BEGIN

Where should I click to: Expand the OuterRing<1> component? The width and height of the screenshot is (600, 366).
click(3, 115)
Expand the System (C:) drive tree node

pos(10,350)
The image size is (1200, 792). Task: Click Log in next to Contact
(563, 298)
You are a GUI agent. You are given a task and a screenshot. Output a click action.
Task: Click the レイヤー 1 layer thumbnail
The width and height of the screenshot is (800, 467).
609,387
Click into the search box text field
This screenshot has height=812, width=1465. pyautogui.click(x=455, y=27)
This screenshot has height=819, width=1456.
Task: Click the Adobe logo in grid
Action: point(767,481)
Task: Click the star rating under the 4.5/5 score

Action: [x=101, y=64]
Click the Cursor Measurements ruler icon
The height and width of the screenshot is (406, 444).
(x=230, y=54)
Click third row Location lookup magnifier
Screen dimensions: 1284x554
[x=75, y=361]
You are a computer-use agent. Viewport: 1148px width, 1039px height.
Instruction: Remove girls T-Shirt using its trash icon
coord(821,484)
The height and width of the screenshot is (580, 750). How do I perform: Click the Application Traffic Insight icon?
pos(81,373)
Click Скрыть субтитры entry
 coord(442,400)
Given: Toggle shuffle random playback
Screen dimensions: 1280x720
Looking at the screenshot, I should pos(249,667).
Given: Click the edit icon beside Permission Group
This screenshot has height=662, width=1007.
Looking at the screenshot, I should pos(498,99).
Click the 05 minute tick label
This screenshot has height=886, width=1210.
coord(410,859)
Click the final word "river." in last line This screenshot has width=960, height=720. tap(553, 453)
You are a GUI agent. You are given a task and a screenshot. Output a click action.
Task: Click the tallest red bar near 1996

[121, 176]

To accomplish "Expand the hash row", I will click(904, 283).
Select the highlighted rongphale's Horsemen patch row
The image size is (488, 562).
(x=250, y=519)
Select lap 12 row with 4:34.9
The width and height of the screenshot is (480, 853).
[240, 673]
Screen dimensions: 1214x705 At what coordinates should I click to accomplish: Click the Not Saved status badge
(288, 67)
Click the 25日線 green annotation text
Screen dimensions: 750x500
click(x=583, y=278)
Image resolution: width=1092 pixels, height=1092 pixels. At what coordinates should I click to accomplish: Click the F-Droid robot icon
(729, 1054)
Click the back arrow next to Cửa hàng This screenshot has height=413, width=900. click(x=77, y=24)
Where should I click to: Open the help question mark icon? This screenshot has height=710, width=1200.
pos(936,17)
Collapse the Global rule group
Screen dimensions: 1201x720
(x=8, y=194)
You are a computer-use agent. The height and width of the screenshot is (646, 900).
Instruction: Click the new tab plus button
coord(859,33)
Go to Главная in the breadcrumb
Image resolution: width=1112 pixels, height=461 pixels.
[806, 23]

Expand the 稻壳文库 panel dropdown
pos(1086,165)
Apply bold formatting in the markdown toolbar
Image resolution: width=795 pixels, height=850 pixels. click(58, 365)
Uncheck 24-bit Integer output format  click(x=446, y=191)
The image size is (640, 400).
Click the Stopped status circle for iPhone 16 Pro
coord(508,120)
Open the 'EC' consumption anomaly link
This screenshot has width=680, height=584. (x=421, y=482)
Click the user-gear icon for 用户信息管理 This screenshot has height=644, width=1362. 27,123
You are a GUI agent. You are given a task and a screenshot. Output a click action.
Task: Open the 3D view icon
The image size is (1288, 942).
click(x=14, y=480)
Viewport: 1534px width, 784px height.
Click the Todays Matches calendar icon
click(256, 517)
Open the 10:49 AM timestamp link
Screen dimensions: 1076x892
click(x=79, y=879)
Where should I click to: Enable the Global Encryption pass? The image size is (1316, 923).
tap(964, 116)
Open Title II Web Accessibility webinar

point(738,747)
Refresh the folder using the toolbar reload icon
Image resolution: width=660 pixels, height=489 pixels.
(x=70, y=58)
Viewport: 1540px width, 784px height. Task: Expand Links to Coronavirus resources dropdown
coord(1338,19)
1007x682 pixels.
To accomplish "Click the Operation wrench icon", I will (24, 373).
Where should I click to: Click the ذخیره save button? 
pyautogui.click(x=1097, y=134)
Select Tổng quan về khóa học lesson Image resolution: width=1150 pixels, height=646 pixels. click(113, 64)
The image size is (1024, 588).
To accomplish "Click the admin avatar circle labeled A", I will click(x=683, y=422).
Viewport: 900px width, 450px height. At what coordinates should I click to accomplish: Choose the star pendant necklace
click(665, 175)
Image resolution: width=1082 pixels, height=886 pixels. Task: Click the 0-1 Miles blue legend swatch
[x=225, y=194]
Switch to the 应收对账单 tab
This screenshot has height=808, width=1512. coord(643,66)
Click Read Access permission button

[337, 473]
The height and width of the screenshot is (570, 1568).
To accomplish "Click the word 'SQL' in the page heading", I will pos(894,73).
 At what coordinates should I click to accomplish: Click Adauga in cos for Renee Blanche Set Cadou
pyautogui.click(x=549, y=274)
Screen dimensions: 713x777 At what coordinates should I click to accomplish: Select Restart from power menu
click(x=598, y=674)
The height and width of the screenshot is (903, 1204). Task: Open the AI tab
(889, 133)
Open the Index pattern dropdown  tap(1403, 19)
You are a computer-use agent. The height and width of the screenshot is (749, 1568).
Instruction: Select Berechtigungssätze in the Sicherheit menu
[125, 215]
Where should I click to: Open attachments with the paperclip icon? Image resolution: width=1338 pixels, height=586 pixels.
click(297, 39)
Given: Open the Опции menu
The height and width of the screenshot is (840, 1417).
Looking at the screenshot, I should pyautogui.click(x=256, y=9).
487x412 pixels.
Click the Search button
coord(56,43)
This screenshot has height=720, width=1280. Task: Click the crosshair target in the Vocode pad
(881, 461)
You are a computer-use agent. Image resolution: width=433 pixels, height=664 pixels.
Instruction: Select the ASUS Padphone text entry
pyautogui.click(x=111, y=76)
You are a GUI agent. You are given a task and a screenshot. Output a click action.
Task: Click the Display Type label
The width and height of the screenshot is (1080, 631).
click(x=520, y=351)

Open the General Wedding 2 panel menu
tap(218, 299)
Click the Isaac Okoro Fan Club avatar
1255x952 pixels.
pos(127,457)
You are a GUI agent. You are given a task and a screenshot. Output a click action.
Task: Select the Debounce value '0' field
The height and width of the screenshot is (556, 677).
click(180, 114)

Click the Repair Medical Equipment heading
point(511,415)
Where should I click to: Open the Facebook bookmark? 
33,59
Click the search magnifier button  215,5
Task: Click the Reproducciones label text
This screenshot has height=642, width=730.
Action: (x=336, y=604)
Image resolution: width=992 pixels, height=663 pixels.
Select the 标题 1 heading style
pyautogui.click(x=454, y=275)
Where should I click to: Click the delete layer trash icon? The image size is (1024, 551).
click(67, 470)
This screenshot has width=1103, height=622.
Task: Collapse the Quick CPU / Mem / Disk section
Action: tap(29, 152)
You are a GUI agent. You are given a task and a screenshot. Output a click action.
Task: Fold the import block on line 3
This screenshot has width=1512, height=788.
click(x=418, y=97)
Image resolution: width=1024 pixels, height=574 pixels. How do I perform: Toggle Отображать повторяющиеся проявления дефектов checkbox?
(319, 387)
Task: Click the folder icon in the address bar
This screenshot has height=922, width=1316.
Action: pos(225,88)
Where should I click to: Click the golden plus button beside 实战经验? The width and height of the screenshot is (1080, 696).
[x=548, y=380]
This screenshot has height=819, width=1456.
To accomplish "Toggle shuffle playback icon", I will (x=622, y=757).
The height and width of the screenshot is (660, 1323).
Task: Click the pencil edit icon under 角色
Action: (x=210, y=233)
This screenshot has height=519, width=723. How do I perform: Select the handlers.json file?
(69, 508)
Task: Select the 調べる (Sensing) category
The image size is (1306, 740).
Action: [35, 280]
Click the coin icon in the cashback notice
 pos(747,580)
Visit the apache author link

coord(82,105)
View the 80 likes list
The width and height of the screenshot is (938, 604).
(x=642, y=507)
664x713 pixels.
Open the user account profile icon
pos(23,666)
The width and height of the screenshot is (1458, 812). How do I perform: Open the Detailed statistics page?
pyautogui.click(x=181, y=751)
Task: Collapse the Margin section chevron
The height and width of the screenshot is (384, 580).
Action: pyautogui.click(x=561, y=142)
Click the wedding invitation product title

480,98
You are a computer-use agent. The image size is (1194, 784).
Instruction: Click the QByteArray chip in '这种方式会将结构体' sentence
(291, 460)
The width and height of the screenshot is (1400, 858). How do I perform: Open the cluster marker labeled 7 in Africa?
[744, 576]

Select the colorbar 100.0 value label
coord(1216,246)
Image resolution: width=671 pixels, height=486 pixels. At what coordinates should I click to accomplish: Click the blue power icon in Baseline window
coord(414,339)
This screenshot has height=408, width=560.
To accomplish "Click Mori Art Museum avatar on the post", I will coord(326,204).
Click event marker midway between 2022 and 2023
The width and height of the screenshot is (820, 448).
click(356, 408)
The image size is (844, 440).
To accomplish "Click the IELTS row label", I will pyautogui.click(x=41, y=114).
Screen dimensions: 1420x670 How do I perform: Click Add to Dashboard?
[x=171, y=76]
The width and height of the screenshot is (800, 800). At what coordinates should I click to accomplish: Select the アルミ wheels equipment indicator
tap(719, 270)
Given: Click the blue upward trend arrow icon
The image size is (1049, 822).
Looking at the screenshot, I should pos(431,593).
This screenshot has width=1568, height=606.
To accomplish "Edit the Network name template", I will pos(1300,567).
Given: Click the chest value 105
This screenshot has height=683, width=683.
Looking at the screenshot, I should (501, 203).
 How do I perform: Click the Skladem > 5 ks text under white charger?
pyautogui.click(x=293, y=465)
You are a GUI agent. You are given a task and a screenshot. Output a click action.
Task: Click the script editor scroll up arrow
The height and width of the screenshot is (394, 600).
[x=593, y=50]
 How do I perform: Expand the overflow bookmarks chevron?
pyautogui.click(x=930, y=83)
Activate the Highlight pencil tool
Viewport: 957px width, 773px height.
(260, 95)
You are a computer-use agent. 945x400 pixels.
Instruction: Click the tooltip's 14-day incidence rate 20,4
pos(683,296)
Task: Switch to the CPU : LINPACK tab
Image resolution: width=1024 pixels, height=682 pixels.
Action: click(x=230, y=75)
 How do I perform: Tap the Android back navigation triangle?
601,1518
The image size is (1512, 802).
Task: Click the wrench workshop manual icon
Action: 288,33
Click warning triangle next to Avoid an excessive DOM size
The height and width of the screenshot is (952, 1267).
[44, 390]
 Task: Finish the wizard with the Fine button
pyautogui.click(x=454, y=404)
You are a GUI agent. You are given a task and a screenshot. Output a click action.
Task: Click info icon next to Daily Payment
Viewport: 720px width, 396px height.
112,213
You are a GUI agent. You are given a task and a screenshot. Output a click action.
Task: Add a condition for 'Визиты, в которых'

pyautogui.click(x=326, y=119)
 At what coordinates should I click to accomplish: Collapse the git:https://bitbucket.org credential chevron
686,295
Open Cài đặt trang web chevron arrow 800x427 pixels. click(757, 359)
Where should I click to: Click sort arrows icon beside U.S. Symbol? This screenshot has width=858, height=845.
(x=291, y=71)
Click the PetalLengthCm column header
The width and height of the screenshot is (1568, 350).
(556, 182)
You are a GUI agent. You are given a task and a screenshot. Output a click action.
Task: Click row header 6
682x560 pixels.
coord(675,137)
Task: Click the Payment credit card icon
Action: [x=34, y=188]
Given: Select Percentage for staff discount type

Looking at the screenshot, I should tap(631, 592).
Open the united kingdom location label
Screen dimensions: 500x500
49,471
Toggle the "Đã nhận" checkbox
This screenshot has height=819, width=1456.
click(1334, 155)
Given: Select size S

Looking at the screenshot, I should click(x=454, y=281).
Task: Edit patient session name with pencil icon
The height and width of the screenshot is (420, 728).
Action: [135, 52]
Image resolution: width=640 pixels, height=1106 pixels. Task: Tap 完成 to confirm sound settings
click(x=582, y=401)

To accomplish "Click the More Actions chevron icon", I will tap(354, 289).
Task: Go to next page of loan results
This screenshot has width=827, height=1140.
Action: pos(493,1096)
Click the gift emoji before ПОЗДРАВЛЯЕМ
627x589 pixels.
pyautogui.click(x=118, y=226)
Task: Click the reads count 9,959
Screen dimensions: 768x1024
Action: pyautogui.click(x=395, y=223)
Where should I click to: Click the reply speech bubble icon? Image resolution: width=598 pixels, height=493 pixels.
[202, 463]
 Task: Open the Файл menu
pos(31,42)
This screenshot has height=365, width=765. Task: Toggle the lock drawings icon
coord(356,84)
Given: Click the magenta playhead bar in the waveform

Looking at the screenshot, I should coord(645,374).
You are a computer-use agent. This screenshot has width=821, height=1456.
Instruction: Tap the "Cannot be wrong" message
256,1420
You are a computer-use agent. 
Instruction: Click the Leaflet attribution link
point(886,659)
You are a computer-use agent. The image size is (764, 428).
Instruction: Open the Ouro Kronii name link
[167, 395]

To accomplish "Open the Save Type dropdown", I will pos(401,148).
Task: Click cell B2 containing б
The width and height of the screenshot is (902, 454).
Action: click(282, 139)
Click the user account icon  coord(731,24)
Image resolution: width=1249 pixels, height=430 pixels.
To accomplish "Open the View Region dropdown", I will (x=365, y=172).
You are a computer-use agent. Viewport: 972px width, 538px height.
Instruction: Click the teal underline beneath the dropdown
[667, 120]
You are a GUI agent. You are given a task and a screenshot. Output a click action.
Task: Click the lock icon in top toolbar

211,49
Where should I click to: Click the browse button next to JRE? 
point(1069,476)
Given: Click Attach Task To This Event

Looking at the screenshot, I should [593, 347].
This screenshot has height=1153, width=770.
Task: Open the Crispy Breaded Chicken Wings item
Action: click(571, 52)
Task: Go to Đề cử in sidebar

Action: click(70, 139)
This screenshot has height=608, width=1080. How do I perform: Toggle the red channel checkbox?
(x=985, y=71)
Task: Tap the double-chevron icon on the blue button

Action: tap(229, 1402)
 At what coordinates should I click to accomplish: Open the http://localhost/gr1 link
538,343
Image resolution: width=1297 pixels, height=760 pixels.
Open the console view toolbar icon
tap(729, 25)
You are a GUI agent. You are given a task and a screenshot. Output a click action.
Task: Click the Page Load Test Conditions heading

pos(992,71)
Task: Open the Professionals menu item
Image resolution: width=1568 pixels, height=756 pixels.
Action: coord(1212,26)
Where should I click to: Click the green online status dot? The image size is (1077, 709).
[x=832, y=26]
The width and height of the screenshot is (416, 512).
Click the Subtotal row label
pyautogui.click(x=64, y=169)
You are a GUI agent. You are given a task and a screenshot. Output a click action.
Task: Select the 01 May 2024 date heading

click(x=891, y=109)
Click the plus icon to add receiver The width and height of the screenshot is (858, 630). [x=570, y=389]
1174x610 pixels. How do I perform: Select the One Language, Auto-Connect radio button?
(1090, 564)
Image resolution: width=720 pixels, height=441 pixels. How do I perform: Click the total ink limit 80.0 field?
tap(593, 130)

END

▶ _What to do_: Take every line from the records that holds "avatar" and copy it down.

▶ _Output below_:
To accomplish "Click the admin avatar circle labeled A", I will click(x=683, y=422).
Click the Isaac Okoro Fan Club avatar
To accomplish "Click Mori Art Museum avatar on the post", I will coord(326,204).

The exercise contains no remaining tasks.